Monday 23 April 2007

European Commission issues communication on “enhancing the patent system in Europe”

Emphasising that the current patent system in Europe is significantly more expensive than the US and Japanese systems, the European Commission has pledged a Community patent. The Commission argues that the EU's current system of patent litigation, with the risk of several patent litigation in various countries on the same patent issue carries unnecessary costs for all the parties involved and creates a lack of legal certainty.

The Commission's Communication published on 3 April 2006 is intended to allow the Council to launch deliberations on patent reforms, mainly on the Community patent and jurisdictional arrangements. Member States have different positions on patents – some support the draft European Patent Litigation Agreement (EPLA) in the context of the European Patent Convention while others favour the establishment of a specific Community jurisdiction for patent litigation on European and Community patents based on the EC Treaty. In this context, the Commission believes that compromise can be reached on the basis of an integrated approach combining elements of both EPLA and a Community jurisdiction. According, to the European Commission the solution lies on “ the creation of a unified and specialised patent judiciary, with competence for litigation on European patents and future Community patents .”

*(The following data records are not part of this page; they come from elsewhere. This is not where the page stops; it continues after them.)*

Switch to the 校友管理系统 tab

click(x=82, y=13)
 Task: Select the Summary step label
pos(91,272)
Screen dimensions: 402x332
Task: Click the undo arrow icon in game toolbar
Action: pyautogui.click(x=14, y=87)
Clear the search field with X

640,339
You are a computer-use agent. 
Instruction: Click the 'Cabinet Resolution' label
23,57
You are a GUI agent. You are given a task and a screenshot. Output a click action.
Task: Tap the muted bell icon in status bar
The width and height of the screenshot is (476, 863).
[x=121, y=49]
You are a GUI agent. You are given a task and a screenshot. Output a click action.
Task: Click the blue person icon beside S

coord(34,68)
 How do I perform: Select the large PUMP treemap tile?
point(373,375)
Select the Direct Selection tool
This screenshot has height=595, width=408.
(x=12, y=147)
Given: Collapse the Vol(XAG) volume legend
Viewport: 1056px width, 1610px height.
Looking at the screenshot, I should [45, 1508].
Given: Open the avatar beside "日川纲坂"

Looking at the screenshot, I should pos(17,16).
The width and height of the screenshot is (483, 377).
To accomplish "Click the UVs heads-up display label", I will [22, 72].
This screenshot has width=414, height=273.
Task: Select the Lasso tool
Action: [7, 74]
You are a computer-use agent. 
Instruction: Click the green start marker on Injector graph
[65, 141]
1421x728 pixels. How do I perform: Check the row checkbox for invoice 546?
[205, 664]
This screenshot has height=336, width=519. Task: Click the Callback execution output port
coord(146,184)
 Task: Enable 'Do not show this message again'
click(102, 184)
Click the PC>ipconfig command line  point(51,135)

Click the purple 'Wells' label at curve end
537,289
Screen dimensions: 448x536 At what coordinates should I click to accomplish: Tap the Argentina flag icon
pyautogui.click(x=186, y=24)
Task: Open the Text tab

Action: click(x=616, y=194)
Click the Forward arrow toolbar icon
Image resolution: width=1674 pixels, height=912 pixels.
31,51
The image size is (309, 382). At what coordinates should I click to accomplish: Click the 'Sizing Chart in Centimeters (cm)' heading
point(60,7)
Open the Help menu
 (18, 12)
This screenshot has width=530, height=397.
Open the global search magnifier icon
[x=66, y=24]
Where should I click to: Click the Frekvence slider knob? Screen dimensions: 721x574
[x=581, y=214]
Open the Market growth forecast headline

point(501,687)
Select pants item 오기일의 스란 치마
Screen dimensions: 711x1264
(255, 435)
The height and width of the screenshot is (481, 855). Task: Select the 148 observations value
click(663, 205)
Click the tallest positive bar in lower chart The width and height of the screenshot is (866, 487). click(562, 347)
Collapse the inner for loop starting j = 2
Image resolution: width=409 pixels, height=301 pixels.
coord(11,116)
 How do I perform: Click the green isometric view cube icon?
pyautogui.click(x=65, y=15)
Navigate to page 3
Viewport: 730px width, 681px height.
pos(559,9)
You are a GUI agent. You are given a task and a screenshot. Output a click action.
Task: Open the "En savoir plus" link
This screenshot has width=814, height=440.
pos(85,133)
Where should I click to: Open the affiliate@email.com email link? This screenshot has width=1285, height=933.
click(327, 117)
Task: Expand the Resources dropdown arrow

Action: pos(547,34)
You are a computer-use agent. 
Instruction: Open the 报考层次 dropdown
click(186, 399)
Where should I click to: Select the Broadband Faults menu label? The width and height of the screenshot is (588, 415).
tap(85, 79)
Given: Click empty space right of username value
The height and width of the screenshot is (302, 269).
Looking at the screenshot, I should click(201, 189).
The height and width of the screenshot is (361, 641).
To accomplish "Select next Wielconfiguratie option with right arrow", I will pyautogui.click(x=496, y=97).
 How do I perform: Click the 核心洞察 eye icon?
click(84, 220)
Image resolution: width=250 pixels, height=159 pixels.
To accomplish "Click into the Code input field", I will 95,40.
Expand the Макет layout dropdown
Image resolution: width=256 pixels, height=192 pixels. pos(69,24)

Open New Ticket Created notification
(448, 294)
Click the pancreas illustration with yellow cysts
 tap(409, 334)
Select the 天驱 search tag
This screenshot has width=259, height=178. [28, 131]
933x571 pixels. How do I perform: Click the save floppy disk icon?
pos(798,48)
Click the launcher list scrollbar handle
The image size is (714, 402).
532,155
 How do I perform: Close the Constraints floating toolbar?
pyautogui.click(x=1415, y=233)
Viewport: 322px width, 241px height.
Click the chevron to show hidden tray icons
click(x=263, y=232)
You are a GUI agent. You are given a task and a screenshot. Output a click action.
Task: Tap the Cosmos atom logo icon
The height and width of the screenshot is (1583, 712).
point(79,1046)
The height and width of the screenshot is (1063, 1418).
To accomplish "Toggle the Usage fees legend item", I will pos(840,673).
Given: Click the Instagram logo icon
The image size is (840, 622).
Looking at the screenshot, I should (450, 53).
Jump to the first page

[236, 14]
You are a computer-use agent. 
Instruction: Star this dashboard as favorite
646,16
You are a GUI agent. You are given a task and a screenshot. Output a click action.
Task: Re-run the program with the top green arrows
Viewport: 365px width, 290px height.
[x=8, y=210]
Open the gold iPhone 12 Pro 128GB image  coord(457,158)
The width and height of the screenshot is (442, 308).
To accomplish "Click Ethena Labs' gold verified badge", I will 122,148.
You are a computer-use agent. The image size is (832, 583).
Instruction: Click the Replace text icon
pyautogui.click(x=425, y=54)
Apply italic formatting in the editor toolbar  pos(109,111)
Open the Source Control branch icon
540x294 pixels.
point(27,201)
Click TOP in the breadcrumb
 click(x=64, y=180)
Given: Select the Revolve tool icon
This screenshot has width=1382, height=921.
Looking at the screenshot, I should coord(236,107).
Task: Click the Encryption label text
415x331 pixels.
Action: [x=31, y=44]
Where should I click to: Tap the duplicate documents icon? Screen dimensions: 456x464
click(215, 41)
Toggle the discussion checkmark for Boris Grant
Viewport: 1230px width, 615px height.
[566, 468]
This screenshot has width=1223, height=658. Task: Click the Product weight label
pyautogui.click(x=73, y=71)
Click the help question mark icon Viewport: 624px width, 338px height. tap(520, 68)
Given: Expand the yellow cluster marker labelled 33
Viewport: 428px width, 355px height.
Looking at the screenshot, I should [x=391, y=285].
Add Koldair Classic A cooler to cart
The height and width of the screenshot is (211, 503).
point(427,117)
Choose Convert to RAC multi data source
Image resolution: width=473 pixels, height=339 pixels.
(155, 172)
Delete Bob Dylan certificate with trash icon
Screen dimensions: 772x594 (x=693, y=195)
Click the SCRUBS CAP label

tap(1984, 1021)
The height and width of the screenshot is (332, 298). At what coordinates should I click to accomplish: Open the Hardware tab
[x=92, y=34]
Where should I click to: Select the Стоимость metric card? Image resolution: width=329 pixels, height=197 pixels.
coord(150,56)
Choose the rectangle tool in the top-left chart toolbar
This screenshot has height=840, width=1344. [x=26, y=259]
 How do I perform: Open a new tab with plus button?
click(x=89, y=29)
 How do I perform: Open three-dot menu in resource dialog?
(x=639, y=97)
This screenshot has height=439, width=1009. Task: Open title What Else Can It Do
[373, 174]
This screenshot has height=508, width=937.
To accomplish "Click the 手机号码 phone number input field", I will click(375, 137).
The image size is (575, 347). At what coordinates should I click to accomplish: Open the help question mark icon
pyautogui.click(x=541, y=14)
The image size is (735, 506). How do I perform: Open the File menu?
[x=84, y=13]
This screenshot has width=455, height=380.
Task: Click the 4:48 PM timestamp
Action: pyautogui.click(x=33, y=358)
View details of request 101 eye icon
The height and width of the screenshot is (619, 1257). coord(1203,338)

So, the Commission is suggesting that the patent jurisdiction should consist of “ first instances chambers in each Member States as well as a fully centralised appeal court which would ensure uniformity of interpretation .” They would have competence for “ infringement and validity actions as well as for related claims such as damages .” Unsurprisingly, the European Court of Justice would be the final arbiter. So much for "enhancing" the patent system in Europe.